Privacy policy
Privacy Policy
Last updated: June 2026
Who We Are
Sarah Cronin Art is an Irish sole trader selling handmade art prints and original paintings online at www.sarahcroninart.com. For the purposes of GDPR, Sarah Cronin Art is the data controller responsible for your personal data.
Contact: sarahcroninart@gmail.com
What Data We Collect
We collect the following personal data when you place an order or contact us:
- Name and delivery address
- Email address and phone number
- Payment information (processed securely by our payment provider — we do not store card details)
- Order history and purchase details
- Communications you send us (e.g. enquiries, custom order requests)
- Website usage data (e.g. pages visited, browser type) via cookies
Why We Collect It & Our Legal Basis
| Purpose | Legal Basis |
|---|---|
| Processing and fulfilling your order | Contract performance (Art. 6(1)(b) GDPR) |
| Sending order confirmations and updates | Contract performance |
| Responding to your enquiries | Legitimate interests |
| Improving our website and services | Legitimate interests |
| Sending marketing emails (if opted in) | Consent (Art. 6(1)(a) GDPR) |
| Complying with legal obligations (e.g. tax records) | Legal obligation (Art. 6(1)(c) GDPR) |
How We Share Your Data
We do not sell your personal data. We share it only with trusted third parties who help us operate our store, including:
- Shopify Inc. — our e-commerce platform (data may be processed outside the EEA under appropriate safeguards)
- Payment processors (e.g. Stripe, PayPal) — for secure payment handling
- An Post / courier services — for order delivery
- Shop app — Shopify's buyer-facing app, governed by Shopify's own privacy policy
All third-party processors are required to handle your data securely and in accordance with GDPR.
International Data Transfers
Some of our service providers (including Shopify) are based outside the EEA. Where data is transferred internationally, we ensure appropriate safeguards are in place, such as Standard Contractual Clauses (SCCs) approved by the European Commission.
How Long We Keep Your Data
- Order data — retained for 7 years to comply with Irish tax and accounting obligations
- Marketing consent — until you withdraw consent or unsubscribe
- General enquiries — up to 2 years
- Website analytics — as per our cookie policy
Your Rights Under GDPR
You have the right to:
- Access the personal data we hold about you
- Correct inaccurate or incomplete data
- Erase your data ("right to be forgotten"), where applicable
- Restrict or object to processing
- Data portability — receive your data in a structured, machine-readable format
- Withdraw consent at any time (where processing is based on consent)
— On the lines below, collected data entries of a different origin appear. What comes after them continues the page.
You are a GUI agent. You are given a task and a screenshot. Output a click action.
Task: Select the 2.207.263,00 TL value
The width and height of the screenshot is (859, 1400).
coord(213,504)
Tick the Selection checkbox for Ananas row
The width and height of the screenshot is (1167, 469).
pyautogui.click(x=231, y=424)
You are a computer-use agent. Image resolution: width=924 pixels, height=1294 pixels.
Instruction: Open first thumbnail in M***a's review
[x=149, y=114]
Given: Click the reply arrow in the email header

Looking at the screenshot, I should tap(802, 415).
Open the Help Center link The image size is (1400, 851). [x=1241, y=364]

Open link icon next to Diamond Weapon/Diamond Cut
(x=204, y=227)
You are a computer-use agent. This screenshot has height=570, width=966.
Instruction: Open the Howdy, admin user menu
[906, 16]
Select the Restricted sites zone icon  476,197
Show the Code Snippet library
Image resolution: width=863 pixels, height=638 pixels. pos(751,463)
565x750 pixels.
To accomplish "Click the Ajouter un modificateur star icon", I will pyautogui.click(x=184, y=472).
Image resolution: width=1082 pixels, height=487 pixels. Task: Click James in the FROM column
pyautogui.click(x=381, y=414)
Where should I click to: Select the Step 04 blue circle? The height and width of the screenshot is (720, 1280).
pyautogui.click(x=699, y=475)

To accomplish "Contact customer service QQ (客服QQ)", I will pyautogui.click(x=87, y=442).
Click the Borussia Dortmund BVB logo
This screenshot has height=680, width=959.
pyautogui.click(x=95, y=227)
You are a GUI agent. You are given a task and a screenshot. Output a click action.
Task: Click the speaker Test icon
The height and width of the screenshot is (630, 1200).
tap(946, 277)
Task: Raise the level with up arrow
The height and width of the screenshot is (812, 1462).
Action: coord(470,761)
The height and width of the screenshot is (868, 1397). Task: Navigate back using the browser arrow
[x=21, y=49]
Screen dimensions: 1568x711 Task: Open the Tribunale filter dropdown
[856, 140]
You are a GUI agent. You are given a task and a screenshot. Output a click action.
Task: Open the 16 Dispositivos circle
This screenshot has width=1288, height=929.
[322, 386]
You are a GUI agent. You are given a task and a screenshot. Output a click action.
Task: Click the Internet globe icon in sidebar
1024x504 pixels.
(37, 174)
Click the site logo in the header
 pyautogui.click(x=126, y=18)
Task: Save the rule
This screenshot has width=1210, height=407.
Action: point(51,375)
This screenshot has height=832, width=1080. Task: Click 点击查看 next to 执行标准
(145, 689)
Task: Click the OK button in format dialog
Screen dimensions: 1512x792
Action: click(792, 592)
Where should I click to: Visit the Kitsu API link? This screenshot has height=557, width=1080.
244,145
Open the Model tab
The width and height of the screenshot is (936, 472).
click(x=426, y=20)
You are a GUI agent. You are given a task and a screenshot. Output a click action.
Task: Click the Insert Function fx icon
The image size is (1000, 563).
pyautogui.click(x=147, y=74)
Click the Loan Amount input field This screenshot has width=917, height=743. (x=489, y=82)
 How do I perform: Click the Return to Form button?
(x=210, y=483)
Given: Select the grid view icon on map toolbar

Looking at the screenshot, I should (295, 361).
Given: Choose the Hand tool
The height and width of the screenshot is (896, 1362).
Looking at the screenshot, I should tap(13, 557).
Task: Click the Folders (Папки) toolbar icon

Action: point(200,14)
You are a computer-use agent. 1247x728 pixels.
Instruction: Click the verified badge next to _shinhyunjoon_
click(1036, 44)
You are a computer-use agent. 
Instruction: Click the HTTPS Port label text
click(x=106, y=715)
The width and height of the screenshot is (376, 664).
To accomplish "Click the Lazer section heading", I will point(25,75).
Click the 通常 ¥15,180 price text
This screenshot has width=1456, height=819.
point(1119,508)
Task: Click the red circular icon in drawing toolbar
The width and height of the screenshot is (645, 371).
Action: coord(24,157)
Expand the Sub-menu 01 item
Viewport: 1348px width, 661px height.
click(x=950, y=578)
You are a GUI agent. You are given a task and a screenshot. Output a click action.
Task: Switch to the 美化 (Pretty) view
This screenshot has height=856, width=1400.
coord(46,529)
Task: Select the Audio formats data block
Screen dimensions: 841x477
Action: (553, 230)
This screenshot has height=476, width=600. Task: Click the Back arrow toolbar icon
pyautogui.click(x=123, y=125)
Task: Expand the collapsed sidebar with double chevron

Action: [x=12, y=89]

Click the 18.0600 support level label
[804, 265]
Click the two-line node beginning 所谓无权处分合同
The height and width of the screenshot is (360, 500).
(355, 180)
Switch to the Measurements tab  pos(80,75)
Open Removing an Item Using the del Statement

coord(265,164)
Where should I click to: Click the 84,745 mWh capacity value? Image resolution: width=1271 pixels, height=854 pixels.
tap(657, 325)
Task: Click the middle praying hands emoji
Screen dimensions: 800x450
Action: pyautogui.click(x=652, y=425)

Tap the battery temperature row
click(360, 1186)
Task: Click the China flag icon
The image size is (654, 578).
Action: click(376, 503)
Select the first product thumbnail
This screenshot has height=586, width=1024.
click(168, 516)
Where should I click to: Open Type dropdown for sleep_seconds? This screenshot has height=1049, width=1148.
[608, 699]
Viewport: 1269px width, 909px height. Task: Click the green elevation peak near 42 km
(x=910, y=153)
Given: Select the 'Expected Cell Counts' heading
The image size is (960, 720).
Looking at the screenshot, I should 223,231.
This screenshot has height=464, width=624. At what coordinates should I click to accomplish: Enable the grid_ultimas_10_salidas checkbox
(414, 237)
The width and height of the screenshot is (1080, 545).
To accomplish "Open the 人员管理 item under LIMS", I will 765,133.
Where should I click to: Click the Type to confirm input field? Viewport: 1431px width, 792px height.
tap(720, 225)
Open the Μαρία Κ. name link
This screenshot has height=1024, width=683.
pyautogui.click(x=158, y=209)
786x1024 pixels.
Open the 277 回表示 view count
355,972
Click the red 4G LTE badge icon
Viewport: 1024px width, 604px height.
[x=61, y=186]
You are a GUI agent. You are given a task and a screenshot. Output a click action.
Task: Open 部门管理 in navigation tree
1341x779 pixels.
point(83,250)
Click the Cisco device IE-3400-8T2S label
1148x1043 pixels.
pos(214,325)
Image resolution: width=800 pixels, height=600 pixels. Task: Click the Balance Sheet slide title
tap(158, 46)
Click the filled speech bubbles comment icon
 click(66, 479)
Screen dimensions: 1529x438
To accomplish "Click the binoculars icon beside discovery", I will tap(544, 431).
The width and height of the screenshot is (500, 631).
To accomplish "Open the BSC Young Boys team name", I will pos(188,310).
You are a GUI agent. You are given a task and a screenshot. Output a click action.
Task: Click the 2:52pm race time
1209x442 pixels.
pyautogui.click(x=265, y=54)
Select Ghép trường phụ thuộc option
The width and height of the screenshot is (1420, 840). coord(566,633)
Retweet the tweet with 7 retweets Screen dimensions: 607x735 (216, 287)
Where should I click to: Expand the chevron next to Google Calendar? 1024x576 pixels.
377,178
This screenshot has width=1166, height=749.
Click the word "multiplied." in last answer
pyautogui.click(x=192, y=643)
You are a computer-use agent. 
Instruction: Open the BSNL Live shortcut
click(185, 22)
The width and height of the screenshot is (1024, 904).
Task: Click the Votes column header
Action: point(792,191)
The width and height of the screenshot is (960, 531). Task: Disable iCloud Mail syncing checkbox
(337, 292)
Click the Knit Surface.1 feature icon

To exercise any of these rights, contact us at sarahcroninart@gmail.com. We will respond within 30 days.
Cookies
Our website uses cookies to improve your browsing experience and analyse site traffic. You can manage your cookie preferences via the cookie banner on our site.
Marketing Communications
We will only send you marketing emails if you have explicitly opted in. You can unsubscribe at any time by clicking the unsubscribe link in any email or by contacting us directly.
How to Complain
If you are unhappy with how we handle your data, you have the right to lodge a complaint with the Data Protection Commission (DPC).
We would appreciate the opportunity to address your concerns directly before you contact the DPC.
Changes to This Policy
We may update this policy from time to time. The latest version will always be available on this page, with the date of last update shown at the top.